El cuerpo de Gul Mudin quedó destrozado. Gibbs había robado la granada de la base de Ramrod, donde estaba destinado. Era una granada fantasma, que le serviría a Gibbs y a sus secuaces de coartada: dijeron que Gul Mudin les había atacado con ella, y que le habían matado por ello, en defensa propia. Con la adrenalina de tener ante sí a su primer trofeo, el sargento y sus hombres se tomaron fotos con su caza, el cuerpo de Gul Mudin como un deshonroso trofeo. (Esas fotos se encuentran en este enlace. Les advierto de que son cruentas, y muestran la peor cara de la guerra.) Orgullosos de su gesta, los miembros del escuadrón no pudieron mantener el silencio sobre ella. Pronto, en la base, la existencia de aquellos justicieros era un secreto a voces.
Foto, que circula en las redes sociales, del sargento Calvin Gibbs, padre de un hijo, cuando estaba de servicio.

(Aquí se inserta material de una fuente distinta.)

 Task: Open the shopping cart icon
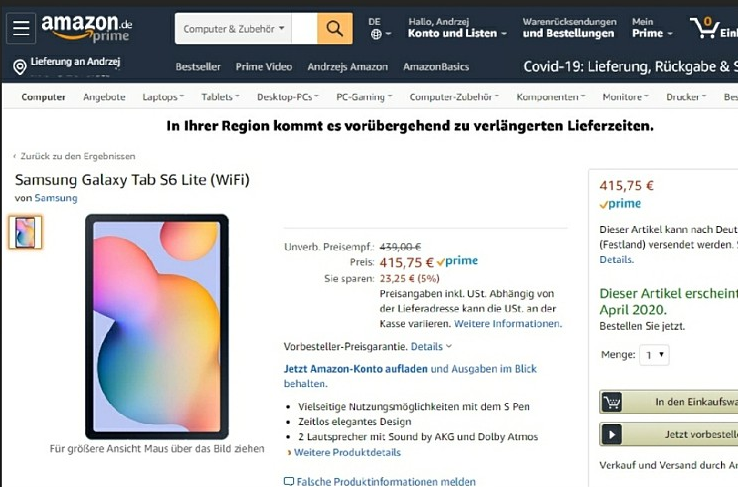coord(704,28)
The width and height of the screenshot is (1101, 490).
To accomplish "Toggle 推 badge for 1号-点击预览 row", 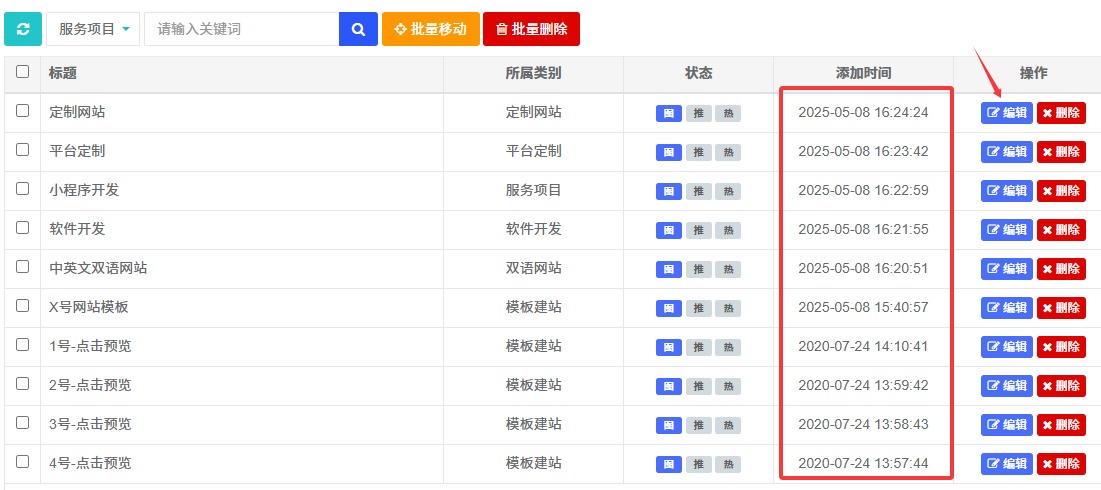I will (698, 347).
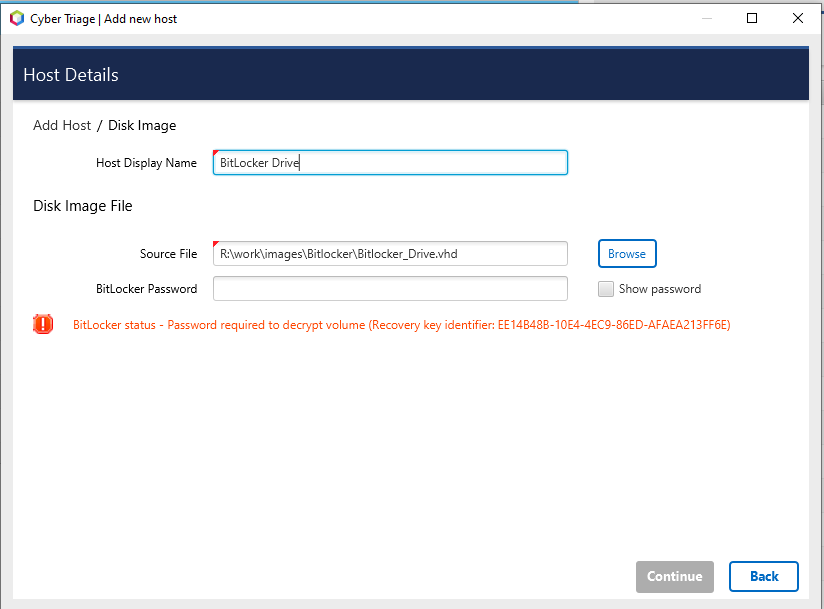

Un mes después llegó la segunda oportunidad, en una misión en la localidad de Kari Kheyl. El escuadrón entró en la cabaña de un hombre llamado Marach Agha. Estaba solo y desarmado. Gibbs le empujó afuera: “¿Estamos listos para dispararle a este tipo?”. “¡Sí, señor!”, le respondieron. El sargento disparó un rifle AK-47 sobre una pared. Luego diría que Marach Agha había abierto fuego primero. Y le mató con un rifle M4. En marzo lo volvieron a intentar, con dos hombres a los que Gibbs acusó de tener un lanzagranadas que en realidad era una pala. Un médico que iba con el escuadrón, el sargento Robert Stevens, asegura que les disparó sin darles, para que huyeran.

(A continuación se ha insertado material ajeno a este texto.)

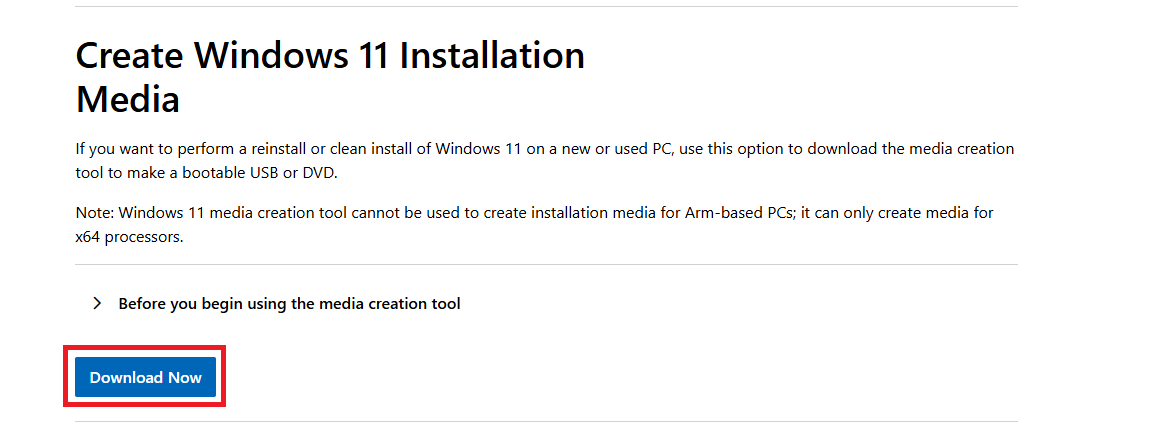Click the horizontal divider above the heading
The width and height of the screenshot is (1162, 432).
click(546, 6)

La última caza ocurrió en mayo de 2011, en la localidad de Qualaday. Con dos miembros del escuadrón, Gibbs acudió a la búsqueda de un clérigo local, el mulá Allah Dad. Le separó de su mujer y sus hijos y le hizo arrodillarse en un agujero, al que lanzó una granada. Luego sus hombres dispararon algunas ráfagas, para que pareciera que habían sido atacados previamente por los insurgentes. Por si acaso, le dejaron otra granada sin detonar al mulá al lado, una forma póstuma de incriminarle.
En la base, Gibbs enseñaba sus tatuajes y otros trofeos: dedos amputados y dientes arrancados a sus víctimas. Ansiaba con matar y sabía que podía hacerlo porque imponía el terror. Amenazó a otros soldados, como Justin Stoner. Éste no sabía, inicialmente, de las ejecuciones, pero tenía algo en contra de Gibbs y sus hombres: que iban a fumar hachís a su habitación. Temeroso de que la culpa le cayera a él, amenazó con delatarles. Ellos le dieron una paliza. Stoner preguntó en la base por Gibbs. Le contaron sus gestas de terror. Y le delató.
De izquierda a derecha, los secuaces de Gibbs: Andrew Holmes, Michael Wagnon, Jeremy Morlock y Adam Winfield.
El consejo de guerra contra Gibbs, que se enfrenta a cadena perpetua, se celebra en el Estado de Washington. Durará una semana. Tres de los asesinos de su escuadrón se han declarado ya culpables. El soldado Jeremy Morlock aceptó en mayo una condena de 24 años en prisión a cambio de testificar contra sus compañeros. El especialista Adam Winfield hizo lo mismo en agosto, y fue sentenciado a tres años. El soldado Andrew Holmes recibió una condena de siete años. Aparte del juicio al sargento Gibbs queda el del especialista Michael Wagnon, que se ha declarado inocente.